Even in the darkest days, when Covid took Johnson himself into intensive care, we were told he would beat the virus because he was a fighter.

He would survive while others didn’t. Johnson was a winner.

For the British Conservative Party, a political party more than ever riddled with small nationalism and the patriotism of Empire nostalgia, a global pandemic is still an occasion to wave the flag.

You might be surrounded by death but if your mind is best encapsulated by Last Night of the Proms you still only see Union Jacks.

That is not to say that the UK have not got the vaccine rollout right.

It seems they have. At least by comparison.

And that is not to say that we in Ireland have not got it wrong. We have.

The delays, mistakes, and inefficiency of Ireland’s vaccine rollout cannot simply be explained away by difficulties with supply.

That has only added to a government that has just not managed this stage of the epidemic well.

Since Christmas, and the misjudged relaxation, we have stumbled along and Ireland’s people have stumbled along too, coming closer and closer to despondency.

We can hold our hands up to that. We haven’t managed these recent and current stages of the pandemic well.

Our Minister for Health is out of his depth. Our coalition government is a mixed bag of simmering hostility.

That is something different, though, than our neighbours.

Quite clearly the UK’s response, so tragically wrong in the early stages, has been far better recently.

More and more UK citizens are being vaccinated. That is a good thing. But it has been accompanied by a belief. A belief that winning is the aim.

Not in terms of beating Covid, beating the disease, but in terms of simply winning. Of Britain being the winners.

Johnson and the Conservatives want to be top of the vaccination table, even if it is only half vaccinations, because in the immature mind, the prep school mind, Blighty’s only Blighty when it’s winning.

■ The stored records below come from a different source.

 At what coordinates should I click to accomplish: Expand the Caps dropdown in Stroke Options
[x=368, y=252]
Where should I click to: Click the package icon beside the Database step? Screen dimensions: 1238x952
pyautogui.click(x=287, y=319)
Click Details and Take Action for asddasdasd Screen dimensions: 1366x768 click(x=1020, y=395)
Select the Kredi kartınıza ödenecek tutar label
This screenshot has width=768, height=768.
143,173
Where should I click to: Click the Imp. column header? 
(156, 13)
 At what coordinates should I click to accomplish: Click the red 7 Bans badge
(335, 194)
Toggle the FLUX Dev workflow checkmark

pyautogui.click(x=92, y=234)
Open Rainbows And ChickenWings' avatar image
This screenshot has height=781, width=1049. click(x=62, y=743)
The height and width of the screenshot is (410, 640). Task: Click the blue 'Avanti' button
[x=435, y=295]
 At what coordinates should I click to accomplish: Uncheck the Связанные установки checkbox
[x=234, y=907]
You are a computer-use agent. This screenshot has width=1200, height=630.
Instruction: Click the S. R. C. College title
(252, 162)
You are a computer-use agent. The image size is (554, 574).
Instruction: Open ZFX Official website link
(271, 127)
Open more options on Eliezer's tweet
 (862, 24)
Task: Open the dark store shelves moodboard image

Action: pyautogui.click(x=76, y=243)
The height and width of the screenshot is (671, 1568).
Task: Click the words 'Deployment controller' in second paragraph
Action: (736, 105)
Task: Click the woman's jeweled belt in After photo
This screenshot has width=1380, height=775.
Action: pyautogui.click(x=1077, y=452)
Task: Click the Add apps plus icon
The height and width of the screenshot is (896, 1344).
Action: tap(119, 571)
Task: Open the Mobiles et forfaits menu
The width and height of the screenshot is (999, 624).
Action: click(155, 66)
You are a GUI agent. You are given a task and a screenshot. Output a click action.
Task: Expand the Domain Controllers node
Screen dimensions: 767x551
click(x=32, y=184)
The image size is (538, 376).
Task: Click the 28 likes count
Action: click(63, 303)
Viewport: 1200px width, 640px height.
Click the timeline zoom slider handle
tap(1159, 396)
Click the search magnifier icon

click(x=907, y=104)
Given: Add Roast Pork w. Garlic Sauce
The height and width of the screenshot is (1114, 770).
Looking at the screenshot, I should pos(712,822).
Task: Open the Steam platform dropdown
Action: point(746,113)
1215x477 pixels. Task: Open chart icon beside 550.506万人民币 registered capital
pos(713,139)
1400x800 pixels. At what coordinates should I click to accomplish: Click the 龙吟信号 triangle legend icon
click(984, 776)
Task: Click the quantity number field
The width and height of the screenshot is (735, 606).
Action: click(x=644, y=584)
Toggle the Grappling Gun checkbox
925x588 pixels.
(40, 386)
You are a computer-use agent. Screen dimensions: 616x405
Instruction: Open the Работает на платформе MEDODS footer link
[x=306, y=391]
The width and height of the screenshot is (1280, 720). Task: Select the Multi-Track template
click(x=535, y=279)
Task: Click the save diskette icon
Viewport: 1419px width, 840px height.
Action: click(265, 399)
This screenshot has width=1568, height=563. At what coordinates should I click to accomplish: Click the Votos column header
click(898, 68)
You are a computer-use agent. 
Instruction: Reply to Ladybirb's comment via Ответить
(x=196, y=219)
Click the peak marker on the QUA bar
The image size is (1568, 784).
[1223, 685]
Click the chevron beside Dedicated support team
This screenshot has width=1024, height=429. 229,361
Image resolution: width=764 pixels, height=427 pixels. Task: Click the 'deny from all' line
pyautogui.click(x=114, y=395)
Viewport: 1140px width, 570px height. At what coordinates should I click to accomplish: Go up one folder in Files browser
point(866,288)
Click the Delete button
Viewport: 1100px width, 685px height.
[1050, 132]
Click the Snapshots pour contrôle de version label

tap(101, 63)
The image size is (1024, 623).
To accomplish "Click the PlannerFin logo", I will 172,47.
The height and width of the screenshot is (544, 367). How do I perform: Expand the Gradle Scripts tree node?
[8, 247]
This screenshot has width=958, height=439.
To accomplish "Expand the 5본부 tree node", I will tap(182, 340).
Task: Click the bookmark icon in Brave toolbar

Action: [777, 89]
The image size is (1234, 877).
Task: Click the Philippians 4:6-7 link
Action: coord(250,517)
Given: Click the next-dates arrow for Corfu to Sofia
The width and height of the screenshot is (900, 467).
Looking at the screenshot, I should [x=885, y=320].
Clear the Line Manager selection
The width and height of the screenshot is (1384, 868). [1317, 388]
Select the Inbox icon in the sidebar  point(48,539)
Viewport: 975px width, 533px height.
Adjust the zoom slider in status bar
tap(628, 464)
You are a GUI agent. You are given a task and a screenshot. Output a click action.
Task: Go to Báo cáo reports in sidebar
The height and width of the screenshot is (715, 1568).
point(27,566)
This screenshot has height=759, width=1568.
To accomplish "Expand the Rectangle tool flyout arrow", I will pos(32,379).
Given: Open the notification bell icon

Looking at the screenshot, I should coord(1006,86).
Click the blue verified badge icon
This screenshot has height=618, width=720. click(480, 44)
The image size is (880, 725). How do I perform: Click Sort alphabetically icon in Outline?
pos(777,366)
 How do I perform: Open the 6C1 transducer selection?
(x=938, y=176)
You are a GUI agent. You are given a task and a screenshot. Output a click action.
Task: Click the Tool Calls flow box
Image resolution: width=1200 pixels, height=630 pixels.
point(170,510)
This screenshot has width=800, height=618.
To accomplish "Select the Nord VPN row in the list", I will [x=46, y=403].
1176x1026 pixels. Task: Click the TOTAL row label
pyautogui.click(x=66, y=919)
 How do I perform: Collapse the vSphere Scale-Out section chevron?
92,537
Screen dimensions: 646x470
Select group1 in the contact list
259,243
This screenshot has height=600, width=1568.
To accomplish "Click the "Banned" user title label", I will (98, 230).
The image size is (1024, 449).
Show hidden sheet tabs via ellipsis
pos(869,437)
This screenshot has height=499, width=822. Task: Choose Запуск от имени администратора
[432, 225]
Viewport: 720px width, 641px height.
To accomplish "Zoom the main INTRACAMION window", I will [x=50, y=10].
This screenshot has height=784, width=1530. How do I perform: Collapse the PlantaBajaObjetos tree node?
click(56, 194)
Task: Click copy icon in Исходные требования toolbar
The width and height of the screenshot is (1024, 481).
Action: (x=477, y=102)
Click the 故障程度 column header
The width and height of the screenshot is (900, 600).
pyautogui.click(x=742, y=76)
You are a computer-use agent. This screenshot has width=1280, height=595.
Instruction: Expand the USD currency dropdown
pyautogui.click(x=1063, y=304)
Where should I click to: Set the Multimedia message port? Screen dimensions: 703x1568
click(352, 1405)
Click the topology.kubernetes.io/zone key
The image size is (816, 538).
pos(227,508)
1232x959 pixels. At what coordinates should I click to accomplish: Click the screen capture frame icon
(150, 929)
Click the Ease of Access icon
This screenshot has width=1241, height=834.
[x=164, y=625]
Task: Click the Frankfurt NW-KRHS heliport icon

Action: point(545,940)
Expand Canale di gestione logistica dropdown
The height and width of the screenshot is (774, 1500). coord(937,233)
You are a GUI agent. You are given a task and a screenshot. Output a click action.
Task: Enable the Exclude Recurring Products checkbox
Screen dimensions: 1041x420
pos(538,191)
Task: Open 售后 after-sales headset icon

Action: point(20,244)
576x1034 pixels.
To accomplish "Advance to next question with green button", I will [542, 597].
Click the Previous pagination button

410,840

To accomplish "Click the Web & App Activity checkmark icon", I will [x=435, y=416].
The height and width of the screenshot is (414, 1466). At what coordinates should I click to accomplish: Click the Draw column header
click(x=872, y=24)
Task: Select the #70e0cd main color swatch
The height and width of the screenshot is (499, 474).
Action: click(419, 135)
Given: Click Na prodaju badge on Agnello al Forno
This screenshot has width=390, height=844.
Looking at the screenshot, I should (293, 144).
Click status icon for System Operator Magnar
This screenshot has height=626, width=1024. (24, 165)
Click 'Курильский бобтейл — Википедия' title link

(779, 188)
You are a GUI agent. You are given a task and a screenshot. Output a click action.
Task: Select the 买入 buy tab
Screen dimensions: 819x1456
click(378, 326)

Two World Wars, one World Cup, and one world pandemic.

Rule Britannia, the flags are flying.

Not only is this entirely depressing, that the UK is ruled by such minds, it is also nonsensical.

Not only is it nonsensical, it is also dangerous.

What is the point of the UK being exclusively vaccinated?

Lockdown has already proven that restricted life, with no interaction and no travel, is a poor life.

Of course, there is sense in the UK concentrating on its own population, but vaccine nationalism soon makes a fool of those involved in it.

Especially when it is accompanied by a belief that Europe should watch vaccines leave Europe for the UK whilst not a single vaccine goes the other way.

Even Johnson, with his King of the World dreams of trade deals across the planet, must see the contradictions inherent in winning a game no one else is playing.

In a global world, as we are always told, in a global pandemic, national victories are stunningly hollow.

The danger aspect lies, of course, in a fact all those Tory nationalists seem to miss, despite their Union Jacks.

That is that the UK is not just England. Indeed, and my God we shouldn’t really need to point this out, the UK has a land border with Europe.

A land border with its neighbour. A land border on this small island. A land border with this State.

A disputed border that, in the hope of maintaining peace and keeping violence at bay, is an open border.

A border over which people pass, backwards and forwards, every single day.

A vaccine nationalism that extends to that border and no further is clearly nonsensical. Nonsensical and dangerous.

It is not, admittedly, the fault of English nationalism that the EU and the Irish government have made a mess, so far, of the vaccine rollout.

That’s not the point. Incompetency is frustrating and, in this case, unacceptable.

But vaccine nationalism, winning Covid, is puerile and dangerous.

I know it will be hard for the likes of Johnson, a man who never seems to have gone psychologically further than the tuck shop queue, to believe this, but here in Europe, where the grown ups live, we haven’t been trying to win.

We’ve just been trying to keep each other alive.